■ WHAT YOU SHOULD DO ■
Can you return every line of the listing, word for word, from the line containing "You are a GUI" down to the line containing "pyautogui.click(x=935, y=637)", including both of those lines? Leave the pictures out of your answer.

■ INFORMATION GIVEN ■
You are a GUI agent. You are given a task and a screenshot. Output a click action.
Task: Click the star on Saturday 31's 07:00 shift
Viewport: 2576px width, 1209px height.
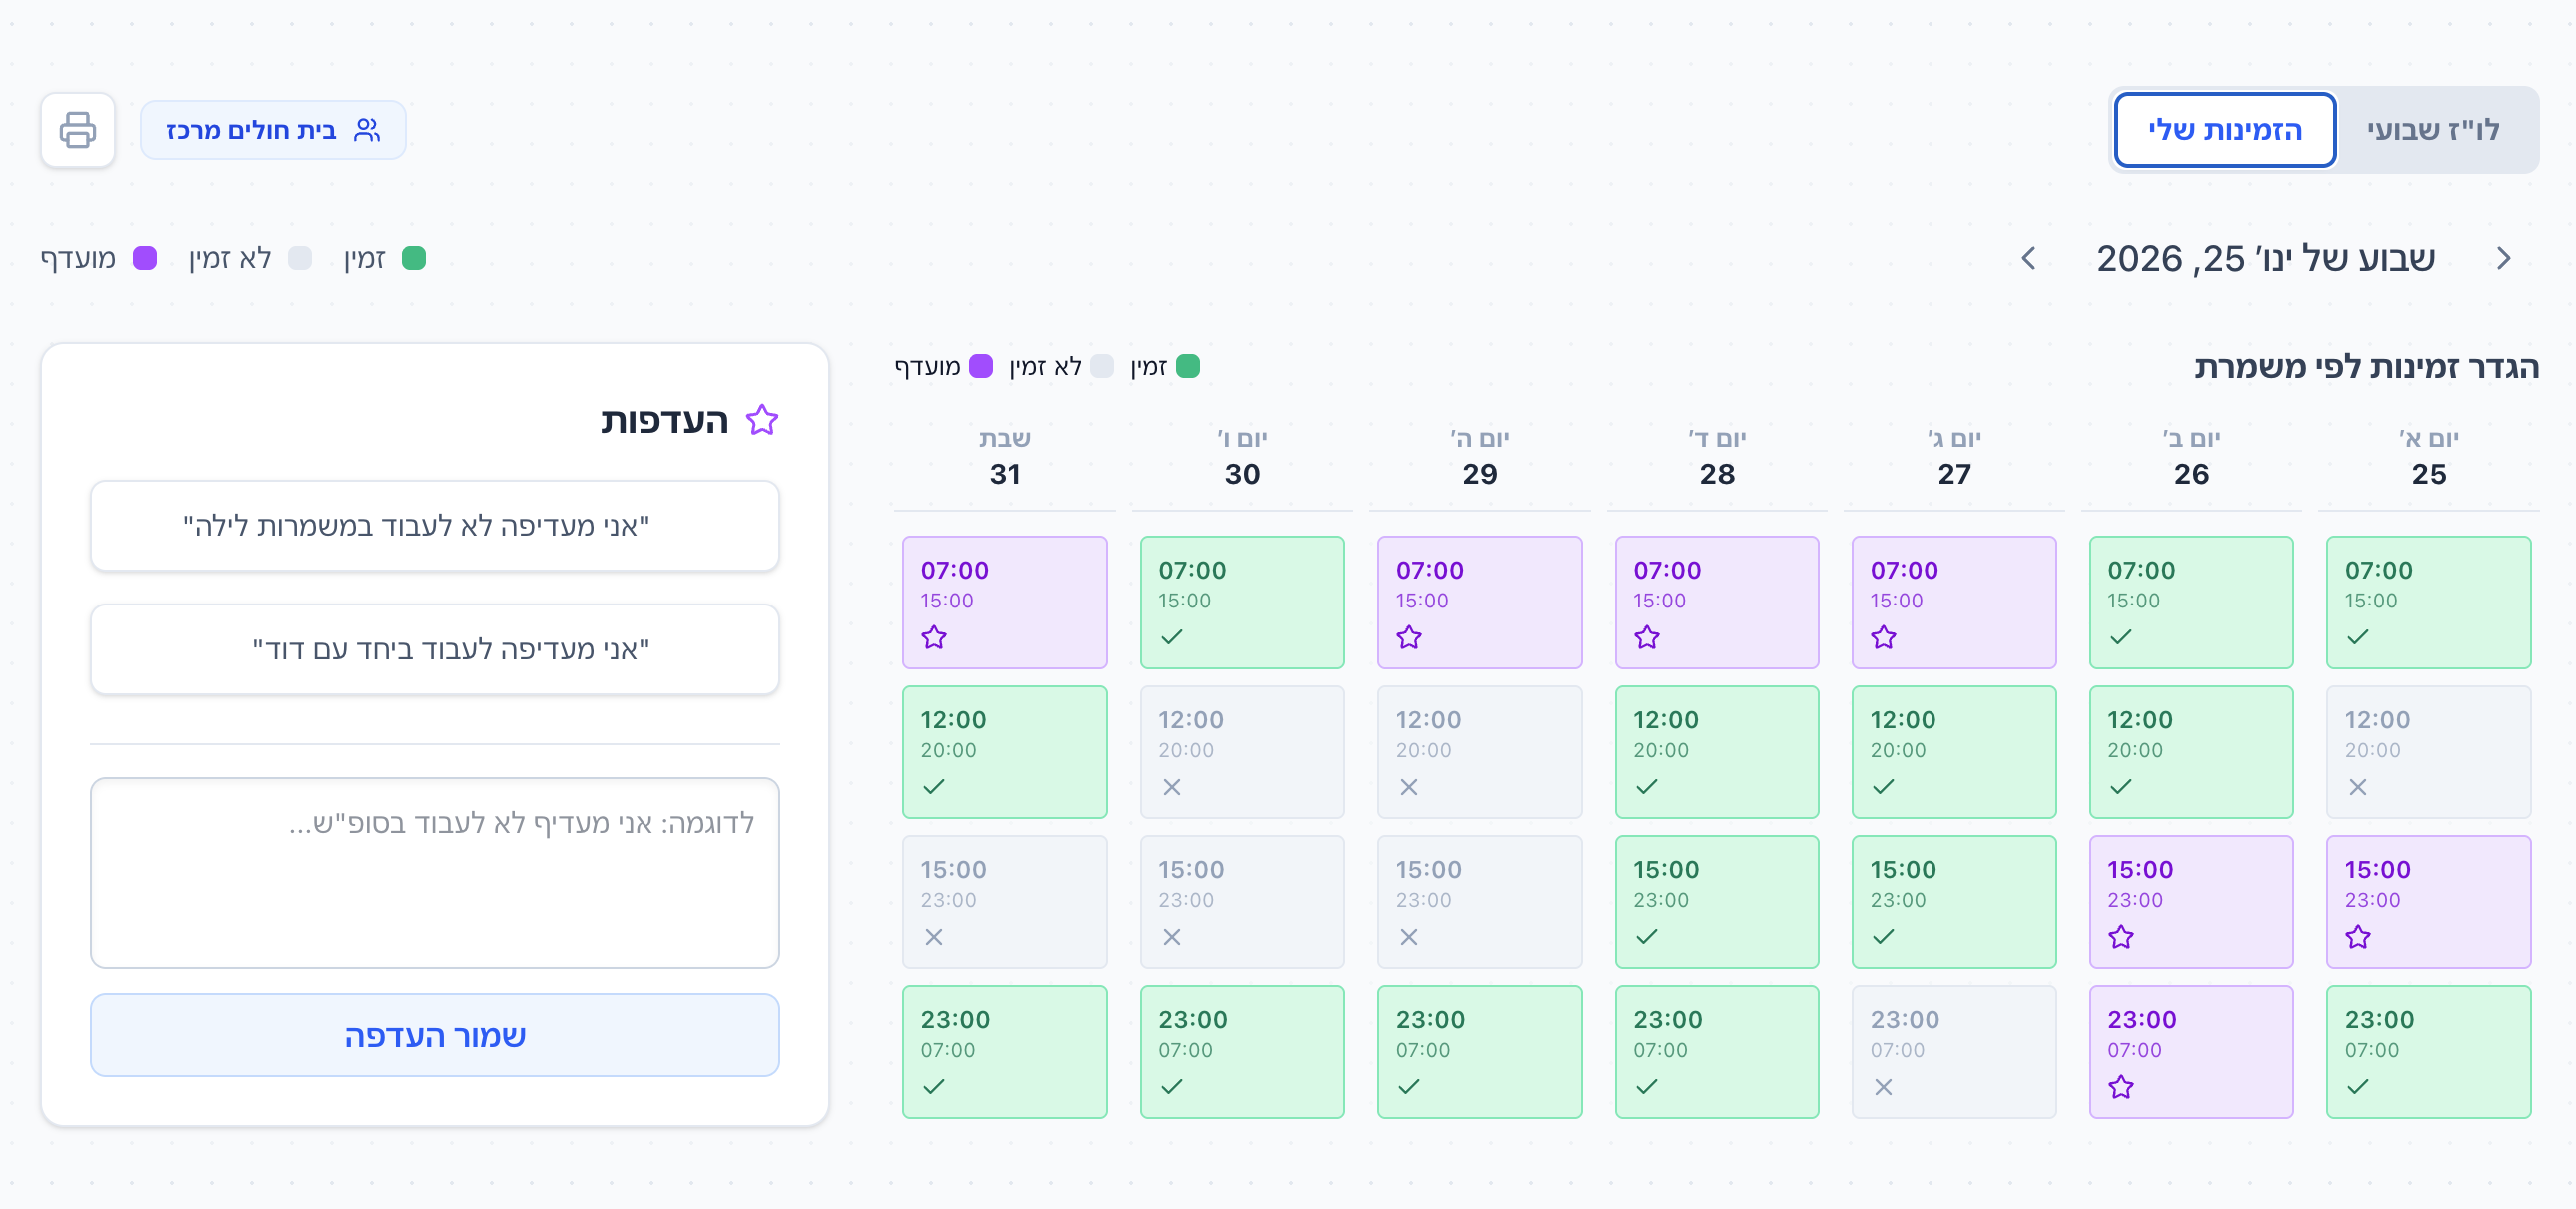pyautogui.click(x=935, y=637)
...
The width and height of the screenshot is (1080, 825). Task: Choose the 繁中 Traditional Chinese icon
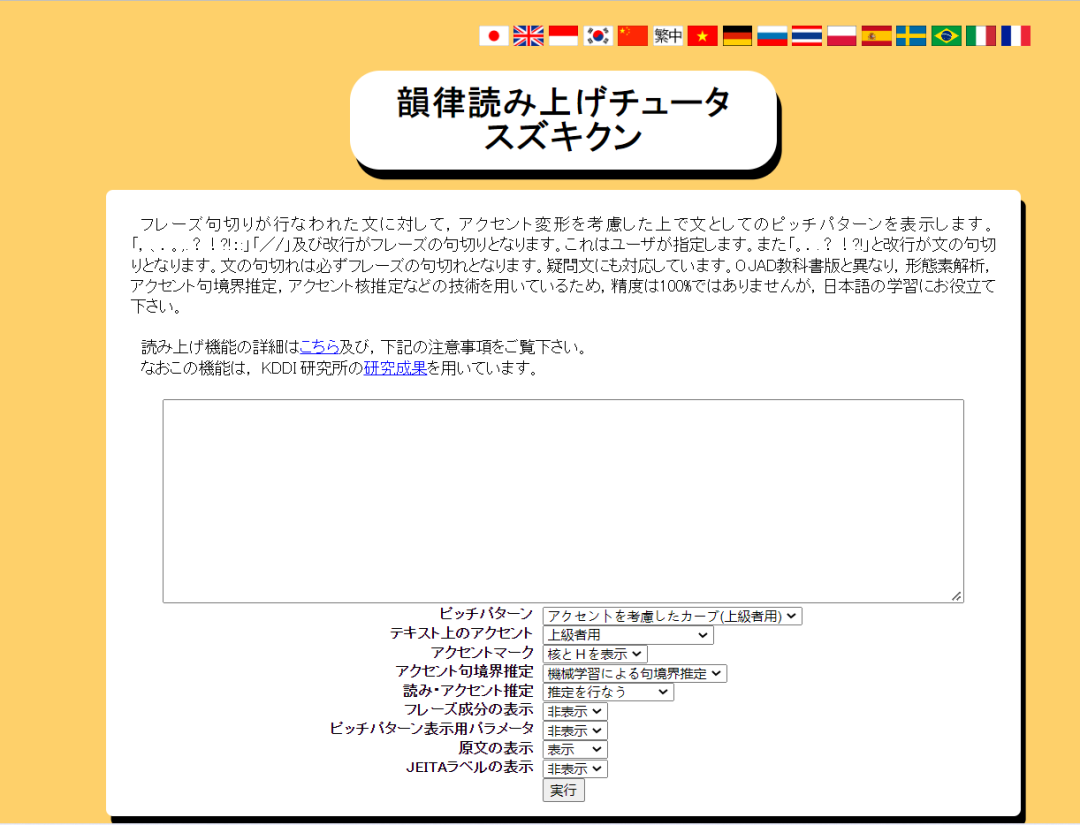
==
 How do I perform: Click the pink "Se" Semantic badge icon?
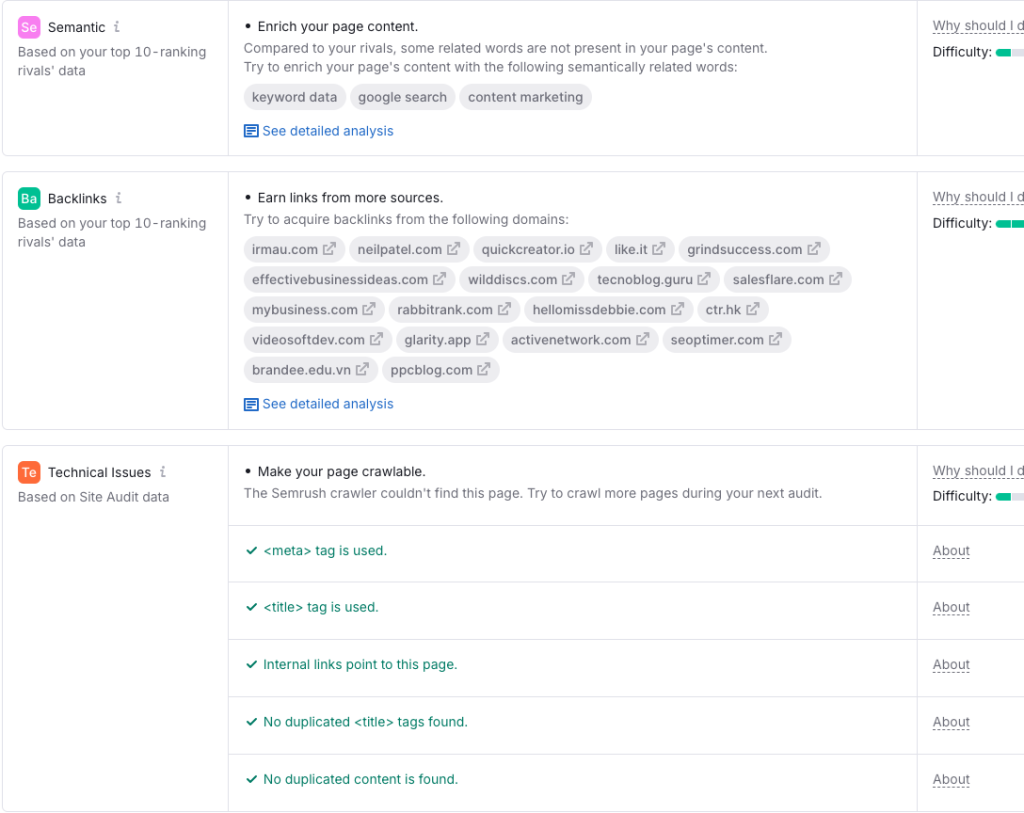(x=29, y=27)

■ OUTPUT OF THE EXERCISE ■
You are a GUI agent. You are given a task and a screenshot. Output a click action.
Task: Click the star on Saturday 31's 07:00 shift
Viewport: 2576px width, 1209px height.
pyautogui.click(x=935, y=637)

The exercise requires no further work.